Filter the records below for the word "search". Keep each line that has it.
*** INFORMATION SUPPLIED ***
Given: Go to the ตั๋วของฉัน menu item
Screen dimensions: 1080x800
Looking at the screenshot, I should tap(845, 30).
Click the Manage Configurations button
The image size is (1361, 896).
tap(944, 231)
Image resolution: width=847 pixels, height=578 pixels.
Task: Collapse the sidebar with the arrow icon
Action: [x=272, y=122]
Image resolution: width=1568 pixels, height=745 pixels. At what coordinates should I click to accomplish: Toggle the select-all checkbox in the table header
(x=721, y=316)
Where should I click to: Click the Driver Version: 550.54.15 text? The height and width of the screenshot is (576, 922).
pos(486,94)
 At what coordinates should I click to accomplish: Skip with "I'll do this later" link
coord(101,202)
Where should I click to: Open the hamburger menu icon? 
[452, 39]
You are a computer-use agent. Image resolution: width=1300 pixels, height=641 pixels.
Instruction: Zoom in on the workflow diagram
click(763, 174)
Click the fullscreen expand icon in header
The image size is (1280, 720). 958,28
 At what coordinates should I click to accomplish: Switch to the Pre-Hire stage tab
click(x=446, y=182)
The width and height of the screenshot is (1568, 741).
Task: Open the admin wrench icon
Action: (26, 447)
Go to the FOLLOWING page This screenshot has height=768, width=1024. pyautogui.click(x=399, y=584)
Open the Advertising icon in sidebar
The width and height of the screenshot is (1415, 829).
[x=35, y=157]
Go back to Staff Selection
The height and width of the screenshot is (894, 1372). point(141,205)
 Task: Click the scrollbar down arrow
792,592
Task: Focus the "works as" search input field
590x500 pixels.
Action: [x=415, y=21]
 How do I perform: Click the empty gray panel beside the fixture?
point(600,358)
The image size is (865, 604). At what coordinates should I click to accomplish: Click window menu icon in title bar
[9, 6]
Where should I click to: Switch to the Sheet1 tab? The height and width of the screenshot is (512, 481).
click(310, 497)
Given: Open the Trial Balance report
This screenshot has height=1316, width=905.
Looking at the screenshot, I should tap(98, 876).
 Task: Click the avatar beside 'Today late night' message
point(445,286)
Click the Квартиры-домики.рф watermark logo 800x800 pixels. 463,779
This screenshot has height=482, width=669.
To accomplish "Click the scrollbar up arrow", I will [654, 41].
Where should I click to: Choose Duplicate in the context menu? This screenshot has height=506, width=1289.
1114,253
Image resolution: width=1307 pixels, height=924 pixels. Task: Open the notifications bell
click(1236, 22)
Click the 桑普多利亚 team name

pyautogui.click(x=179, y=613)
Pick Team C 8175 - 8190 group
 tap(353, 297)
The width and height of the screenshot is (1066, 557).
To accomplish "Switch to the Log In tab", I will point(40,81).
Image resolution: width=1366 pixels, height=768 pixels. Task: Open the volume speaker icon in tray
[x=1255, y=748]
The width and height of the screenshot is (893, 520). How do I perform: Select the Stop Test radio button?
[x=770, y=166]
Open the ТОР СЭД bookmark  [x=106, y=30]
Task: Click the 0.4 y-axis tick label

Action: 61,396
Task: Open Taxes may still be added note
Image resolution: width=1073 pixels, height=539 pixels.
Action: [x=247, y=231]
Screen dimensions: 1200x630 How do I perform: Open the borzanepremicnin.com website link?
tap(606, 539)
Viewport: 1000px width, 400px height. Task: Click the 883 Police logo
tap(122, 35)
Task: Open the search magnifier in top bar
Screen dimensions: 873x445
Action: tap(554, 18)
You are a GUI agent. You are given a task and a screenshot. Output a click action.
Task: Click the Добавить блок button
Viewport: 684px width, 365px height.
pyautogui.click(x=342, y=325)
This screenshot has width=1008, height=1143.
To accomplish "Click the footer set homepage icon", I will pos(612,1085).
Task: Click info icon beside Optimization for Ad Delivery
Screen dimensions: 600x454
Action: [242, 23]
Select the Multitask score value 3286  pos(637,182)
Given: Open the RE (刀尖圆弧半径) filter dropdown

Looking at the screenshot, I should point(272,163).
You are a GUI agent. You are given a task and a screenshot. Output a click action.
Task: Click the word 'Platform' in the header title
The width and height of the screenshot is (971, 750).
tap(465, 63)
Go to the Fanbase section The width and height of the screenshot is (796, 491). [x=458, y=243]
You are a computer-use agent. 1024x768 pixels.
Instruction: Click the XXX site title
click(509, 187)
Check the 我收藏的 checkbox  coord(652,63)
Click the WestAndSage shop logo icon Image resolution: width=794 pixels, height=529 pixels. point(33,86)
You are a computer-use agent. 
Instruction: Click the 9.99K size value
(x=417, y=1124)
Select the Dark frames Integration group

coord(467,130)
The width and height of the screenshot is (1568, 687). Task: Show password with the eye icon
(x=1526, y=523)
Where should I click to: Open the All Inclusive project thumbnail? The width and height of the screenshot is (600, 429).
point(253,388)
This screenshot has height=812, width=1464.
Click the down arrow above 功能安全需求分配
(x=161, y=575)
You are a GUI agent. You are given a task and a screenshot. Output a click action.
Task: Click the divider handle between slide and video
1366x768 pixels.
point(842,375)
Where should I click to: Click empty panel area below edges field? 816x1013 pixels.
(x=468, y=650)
***
SOLUTION TO THIS TASK:
Task: Focus the "works as" search input field
Task: Open the search magnifier in top bar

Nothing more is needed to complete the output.